> _SELECTED PASSAGE_:
Chief Digital Officer: Role, Responsibilities, Skills, and When Organizations Need One
Today’s reality is that nearly every company needs to go digital. Whoever thinks this will be just another quick race with a finish line clearly visible on the horizon is wrong, to say the least. Digital transformation — neither a sprint nor a marathon — is a never-ending journey.
So, the question of whether or not organizations need digital transformation is off the table. The right tech-savvy talent to handle it is also a must-have. But to meet the challenges of digital transformation, lead the team, and orchestrate the process, a new position was created — Chief Digital Officer (CDO).
Digital transformation by Tom Fishburne. Source: Marketoonist
Many still think that the CDO position is just another wave of hype, as the cartoon above shows. But the truth is that today’s companies can only be successful if they reach their customers via all possible channels. And that is unimaginable without getting involved in the field of digitization.
This post will explain the chief digital officer position, what responsibilities and skills are required for this role, when your company needs such a specialist, and how to get one.
What is a Chief Digital Officer?
A Chief Digital Officer or CDO is a C-level specialist who drives digital transformation by building an innovative ecosystem in the company to ultimately transform a traditional analog business into a digital one. To enable this conversion, a CDO uses digital information and modern technologies such as the cloud, the Internet of Things, mobile apps, social media, machine learning-based products, and digital marketing.
This is how Deloitte defines this role, “The CDO is a catalyst and driver of change, bringing a new culture and mindset, and new ways of working to the enterprise, that would otherwise not have happened or would have happened too slow.”

> _WHAT YOU WILL DO_:
1/ Return everything in the chief digital officer article from "So, the question" down to "to get one.", copied word for word.
2/ Write the next part of the chief digital officer article, beginning right after its last sentence.
The entries that come next have no connection to the article on the chief digital officer role.

> _DATA LINES_:
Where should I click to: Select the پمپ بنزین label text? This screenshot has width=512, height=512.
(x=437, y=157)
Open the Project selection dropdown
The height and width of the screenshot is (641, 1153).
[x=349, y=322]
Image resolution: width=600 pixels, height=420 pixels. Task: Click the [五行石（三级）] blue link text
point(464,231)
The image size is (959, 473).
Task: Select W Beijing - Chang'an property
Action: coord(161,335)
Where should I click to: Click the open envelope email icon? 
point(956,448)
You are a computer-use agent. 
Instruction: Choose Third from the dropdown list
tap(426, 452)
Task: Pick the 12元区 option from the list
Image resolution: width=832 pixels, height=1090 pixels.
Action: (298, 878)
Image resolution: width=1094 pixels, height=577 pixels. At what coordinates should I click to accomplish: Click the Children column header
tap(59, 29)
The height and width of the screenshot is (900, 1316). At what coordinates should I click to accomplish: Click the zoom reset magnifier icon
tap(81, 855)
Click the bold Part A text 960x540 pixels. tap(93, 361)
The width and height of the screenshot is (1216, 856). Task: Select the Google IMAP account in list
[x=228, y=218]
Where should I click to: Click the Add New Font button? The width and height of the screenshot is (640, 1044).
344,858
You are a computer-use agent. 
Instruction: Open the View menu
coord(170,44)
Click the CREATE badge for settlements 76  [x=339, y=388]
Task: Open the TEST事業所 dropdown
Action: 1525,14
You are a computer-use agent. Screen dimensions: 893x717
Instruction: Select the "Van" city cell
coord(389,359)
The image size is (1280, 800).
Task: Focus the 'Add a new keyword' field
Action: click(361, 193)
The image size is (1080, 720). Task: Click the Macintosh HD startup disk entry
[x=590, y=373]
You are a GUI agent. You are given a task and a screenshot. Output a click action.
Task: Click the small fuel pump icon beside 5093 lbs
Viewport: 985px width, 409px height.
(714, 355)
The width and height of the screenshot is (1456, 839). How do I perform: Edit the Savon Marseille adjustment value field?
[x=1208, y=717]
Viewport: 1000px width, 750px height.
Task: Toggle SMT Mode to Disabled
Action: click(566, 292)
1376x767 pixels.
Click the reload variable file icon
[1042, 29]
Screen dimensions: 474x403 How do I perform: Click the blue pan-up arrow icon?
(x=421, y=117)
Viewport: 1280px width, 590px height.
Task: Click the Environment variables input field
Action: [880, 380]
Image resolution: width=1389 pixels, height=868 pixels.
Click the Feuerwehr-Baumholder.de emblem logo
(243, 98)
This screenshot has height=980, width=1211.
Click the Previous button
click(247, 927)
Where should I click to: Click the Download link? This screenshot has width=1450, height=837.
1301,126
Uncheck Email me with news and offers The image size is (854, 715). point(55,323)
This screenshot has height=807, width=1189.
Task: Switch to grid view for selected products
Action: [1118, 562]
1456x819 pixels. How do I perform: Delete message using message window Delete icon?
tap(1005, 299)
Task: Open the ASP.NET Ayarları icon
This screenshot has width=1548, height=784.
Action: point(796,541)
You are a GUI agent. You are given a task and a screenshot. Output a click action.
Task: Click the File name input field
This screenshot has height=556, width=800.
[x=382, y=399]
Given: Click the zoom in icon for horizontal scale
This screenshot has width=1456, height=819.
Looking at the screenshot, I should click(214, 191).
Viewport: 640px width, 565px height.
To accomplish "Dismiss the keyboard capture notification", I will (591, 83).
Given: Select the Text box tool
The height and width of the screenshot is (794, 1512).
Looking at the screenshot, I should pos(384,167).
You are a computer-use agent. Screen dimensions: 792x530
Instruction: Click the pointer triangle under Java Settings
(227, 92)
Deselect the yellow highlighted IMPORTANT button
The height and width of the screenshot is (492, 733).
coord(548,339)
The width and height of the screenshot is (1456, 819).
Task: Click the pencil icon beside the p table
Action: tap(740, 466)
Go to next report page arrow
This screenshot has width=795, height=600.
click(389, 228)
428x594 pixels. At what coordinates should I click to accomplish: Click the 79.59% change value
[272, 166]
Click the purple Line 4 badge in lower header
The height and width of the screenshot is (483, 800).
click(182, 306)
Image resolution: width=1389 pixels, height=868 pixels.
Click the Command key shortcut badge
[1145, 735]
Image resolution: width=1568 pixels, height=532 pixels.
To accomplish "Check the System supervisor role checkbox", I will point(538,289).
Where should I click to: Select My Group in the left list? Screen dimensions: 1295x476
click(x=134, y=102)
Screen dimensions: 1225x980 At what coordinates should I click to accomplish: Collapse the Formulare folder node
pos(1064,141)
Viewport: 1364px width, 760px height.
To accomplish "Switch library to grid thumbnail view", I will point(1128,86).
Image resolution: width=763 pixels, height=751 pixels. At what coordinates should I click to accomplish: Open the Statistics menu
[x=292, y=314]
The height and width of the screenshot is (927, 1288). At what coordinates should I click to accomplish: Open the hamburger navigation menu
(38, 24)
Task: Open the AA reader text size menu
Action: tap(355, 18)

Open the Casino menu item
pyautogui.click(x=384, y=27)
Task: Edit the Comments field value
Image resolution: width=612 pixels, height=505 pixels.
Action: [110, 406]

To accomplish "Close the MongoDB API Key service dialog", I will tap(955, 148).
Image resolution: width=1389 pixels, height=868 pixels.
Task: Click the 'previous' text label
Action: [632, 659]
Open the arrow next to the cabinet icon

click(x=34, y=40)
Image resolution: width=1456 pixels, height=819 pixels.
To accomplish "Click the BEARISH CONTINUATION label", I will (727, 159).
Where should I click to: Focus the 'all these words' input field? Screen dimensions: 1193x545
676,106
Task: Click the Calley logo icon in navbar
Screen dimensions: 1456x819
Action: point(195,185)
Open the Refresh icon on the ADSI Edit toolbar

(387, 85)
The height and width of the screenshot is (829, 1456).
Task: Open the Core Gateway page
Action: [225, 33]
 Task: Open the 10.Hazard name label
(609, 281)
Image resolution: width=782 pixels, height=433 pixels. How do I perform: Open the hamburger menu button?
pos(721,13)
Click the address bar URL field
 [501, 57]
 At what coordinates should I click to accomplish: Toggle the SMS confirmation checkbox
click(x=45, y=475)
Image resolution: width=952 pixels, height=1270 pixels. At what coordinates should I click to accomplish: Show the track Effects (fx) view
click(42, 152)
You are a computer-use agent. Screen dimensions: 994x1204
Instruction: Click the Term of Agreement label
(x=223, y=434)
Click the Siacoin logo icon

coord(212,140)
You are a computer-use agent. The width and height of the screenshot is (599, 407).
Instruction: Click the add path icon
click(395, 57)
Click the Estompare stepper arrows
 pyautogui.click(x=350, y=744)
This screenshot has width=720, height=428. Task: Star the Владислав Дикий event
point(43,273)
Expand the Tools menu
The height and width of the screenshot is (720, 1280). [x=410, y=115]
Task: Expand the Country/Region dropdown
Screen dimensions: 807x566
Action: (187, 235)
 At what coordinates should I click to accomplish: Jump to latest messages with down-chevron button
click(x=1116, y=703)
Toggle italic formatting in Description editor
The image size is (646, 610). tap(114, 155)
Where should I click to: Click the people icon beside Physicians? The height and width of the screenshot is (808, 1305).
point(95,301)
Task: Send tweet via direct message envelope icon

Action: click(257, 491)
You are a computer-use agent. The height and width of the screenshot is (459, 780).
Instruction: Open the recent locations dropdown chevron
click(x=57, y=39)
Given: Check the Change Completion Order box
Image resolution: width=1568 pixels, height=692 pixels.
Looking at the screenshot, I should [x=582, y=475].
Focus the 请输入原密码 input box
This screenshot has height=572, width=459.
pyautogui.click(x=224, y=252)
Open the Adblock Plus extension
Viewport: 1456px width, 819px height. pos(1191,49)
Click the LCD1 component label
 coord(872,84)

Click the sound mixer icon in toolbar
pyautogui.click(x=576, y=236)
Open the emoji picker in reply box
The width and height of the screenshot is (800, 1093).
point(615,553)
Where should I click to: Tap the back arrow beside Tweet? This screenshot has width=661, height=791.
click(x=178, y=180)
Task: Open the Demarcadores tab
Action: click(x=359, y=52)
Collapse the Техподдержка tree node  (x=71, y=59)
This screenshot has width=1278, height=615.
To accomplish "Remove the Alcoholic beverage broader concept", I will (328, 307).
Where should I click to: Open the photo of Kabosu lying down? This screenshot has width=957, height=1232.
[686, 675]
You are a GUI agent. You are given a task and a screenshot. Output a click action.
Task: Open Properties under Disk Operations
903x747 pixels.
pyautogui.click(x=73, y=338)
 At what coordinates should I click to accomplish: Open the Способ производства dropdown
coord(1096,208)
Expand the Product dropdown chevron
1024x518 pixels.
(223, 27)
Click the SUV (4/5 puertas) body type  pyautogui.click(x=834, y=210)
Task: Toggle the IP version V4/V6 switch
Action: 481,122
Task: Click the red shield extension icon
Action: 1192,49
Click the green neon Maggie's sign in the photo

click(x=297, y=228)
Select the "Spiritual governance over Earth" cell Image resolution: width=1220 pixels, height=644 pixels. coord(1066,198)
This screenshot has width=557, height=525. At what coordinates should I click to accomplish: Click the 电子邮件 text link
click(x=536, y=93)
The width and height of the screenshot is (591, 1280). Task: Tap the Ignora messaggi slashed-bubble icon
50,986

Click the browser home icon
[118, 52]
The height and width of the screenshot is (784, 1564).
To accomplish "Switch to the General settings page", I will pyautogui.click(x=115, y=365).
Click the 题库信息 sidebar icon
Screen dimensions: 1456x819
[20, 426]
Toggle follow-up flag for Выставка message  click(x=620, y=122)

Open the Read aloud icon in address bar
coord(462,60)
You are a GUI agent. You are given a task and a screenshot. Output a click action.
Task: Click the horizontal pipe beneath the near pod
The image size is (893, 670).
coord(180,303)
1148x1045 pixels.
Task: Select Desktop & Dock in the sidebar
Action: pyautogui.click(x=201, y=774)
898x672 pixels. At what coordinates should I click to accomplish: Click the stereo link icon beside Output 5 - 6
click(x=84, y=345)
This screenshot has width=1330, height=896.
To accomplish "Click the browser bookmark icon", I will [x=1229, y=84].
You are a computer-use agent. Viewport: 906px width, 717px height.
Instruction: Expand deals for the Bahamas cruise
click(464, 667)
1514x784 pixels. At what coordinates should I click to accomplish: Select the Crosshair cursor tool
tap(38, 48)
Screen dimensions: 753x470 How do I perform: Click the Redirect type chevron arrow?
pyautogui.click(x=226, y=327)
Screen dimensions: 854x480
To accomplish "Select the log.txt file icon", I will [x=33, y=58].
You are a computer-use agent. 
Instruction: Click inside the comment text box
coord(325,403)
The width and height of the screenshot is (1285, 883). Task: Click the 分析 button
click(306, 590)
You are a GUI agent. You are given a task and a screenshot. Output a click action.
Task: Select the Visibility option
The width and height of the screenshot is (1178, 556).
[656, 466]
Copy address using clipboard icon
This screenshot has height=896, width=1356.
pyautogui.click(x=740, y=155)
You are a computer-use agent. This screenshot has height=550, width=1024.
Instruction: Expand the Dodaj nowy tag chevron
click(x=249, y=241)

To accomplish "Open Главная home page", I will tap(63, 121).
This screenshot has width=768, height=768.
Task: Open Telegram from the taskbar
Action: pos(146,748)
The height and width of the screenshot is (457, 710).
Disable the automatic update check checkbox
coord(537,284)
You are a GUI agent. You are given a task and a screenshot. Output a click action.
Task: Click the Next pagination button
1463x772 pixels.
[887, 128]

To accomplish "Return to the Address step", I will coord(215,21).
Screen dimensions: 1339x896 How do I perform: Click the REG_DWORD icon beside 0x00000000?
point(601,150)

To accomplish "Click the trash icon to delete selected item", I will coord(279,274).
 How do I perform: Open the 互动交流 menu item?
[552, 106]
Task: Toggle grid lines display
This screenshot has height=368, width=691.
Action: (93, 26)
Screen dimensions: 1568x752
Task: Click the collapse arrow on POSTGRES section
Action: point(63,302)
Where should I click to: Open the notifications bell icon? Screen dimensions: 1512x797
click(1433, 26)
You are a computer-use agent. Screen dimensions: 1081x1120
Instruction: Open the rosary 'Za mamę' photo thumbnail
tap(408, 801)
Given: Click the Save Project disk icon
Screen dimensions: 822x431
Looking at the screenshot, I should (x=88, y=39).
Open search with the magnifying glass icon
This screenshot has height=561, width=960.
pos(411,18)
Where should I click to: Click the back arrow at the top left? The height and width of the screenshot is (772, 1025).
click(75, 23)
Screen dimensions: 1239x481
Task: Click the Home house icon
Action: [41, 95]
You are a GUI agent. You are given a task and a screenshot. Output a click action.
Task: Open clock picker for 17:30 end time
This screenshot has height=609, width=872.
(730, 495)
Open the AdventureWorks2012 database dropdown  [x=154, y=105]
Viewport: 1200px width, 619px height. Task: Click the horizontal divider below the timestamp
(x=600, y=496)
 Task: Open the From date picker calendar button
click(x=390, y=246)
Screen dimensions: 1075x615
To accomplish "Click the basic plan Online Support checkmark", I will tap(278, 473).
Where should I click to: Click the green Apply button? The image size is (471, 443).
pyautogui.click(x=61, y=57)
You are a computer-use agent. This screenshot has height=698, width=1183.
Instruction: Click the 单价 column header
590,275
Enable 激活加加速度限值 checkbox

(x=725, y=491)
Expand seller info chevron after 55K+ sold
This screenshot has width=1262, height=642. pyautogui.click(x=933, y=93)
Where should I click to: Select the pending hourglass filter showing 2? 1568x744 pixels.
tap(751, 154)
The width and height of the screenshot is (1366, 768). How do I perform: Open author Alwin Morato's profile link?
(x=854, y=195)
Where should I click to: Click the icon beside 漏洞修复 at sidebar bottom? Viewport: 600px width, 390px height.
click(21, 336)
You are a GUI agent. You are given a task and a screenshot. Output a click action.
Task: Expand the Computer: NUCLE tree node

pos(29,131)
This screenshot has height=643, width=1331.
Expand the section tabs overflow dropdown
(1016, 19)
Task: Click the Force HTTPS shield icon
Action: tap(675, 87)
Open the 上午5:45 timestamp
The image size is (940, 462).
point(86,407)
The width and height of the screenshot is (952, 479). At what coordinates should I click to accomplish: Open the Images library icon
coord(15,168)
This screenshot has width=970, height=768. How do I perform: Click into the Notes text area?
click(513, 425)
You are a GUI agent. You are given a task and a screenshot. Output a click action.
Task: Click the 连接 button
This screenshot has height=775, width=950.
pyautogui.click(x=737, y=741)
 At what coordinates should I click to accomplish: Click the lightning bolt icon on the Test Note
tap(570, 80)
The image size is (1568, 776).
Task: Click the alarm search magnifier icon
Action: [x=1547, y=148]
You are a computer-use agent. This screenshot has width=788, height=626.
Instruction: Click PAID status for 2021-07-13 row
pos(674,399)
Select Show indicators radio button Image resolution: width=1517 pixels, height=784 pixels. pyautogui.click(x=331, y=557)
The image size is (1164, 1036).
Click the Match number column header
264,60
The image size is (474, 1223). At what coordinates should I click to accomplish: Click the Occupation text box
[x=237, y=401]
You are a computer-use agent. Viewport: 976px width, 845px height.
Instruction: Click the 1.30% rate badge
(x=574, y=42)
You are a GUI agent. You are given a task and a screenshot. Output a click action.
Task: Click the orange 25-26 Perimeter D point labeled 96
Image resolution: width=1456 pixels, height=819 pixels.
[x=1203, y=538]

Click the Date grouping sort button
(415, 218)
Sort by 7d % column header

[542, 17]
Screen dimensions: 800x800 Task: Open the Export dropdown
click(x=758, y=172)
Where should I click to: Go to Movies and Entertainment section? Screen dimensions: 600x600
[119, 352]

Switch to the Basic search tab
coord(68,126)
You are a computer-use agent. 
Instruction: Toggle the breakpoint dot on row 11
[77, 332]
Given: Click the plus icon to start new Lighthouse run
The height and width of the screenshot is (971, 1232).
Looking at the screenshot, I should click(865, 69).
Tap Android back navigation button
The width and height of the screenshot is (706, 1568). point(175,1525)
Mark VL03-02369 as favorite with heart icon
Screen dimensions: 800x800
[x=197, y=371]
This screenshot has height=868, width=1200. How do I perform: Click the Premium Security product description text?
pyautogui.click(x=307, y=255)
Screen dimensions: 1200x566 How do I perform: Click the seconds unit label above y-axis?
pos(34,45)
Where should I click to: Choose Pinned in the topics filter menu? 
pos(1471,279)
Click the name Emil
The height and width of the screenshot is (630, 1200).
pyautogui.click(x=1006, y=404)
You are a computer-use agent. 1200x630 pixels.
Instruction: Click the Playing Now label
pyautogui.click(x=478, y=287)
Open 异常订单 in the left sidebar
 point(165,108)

> _TASK RESPONSES_:
1/
So, the question of whether or not organizations need digital transformation is off the table. The right tech-savvy talent to handle it is also a must-have. But to meet the challenges of digital transformation, lead the team, and orchestrate the process, a new position was created — Chief Digital Officer (CDO).
Digital transformation by Tom Fishburne. Source: Marketoonist
Many still think that the CDO position is just another wave of hype, as the cartoon above shows. But the truth is that today’s companies can only be successful if they reach their customers via all possible channels. And that is unimaginable without getting involved in the field of digitization.
This post will explain the chief digital officer position, what responsibilities and skills are required for this role, when your company needs such a specialist, and how to get one.

2/
CDO responsibilities are mainly as follows but may vary from one organization to another (we’ll talk about them in more detail in a separate paragraph).
- Bring culture change.
- Develop and integrate a digital strategy.
- Work with different teams to build and manage a digital ecosystem.
- Measure digital efforts.
- Identify new technologies such as AI that can support and enhance existing solutions.
- Attract talent.
With all of these tasks, it may seem that a CDO is someone like this… Source: Argentina’s one-man orchestra
Truth be told, it’s often like this, especially with know-it-all specialists who work in smaller companies. But it’s not necessarily the case with all CDOs.
The CDO profession is relatively new, having become established around the mid-2010s. The study conducted by Strategy& in 2018 suggested that 21 percent of large public firms had a CDO. At the same time, leaders at many companies believe that putting a single person in charge of digital transformation may not be the best approach. As the responsibility for digitization lies in different departments, such as marketing or IT, the CDO role often doesn’t have a clearly defined function in transformation decision-making. This results in the tendency for the CDO role to be mistaken for or even combined with other positions.
This leads us to the question of where the CDO role fits in the C-Suite of companies and how it’s different from other positions.
C-Suite hierarchy: CDO vs CIO vs CTO vs CMO
To understand the embedding of the new role in the context of the organization’s digital ecosystem, it is important to differentiate the CDO from neighboring, already existing C-Suite roles. We will use the closest positions, namely CIO, CTO, and CMO.
Where the CDO fits in the C-Suite of companies
The CDO position can be seen as an extension of the CIO, CTO, and CMO titles: It covers “hidden” activities in all areas as graphically highlighted in a viz. That’s why it is important to discuss the differences between these top management roles.
However, keep in mind that in practice a detailed analysis will have to be carried out concerning all possible corporate areas related to digitization.
CIO vs CDO
Chief Information Officer (CIO). This is a corporate executive who is in charge of implementing and managing information technology (IT) infrastructure and making sure the entire IT department works efficiently. They are also responsible for mapping out a business’s tech-related strategic goals. Today, the CIO’s focus is primarily on a company’s IT architecture and infrastructure. In some companies, their set of responsibilities extends widely, including digital transformation. That’s why you may come across the position of Chief Digital Information Officer.
While the CIO is responsible for the technical side of digitization, the CDO takes on the strategic tasks and the direct business connection with the overall digitization course of the company. In big corporations, they often work together complementing one another’s roles.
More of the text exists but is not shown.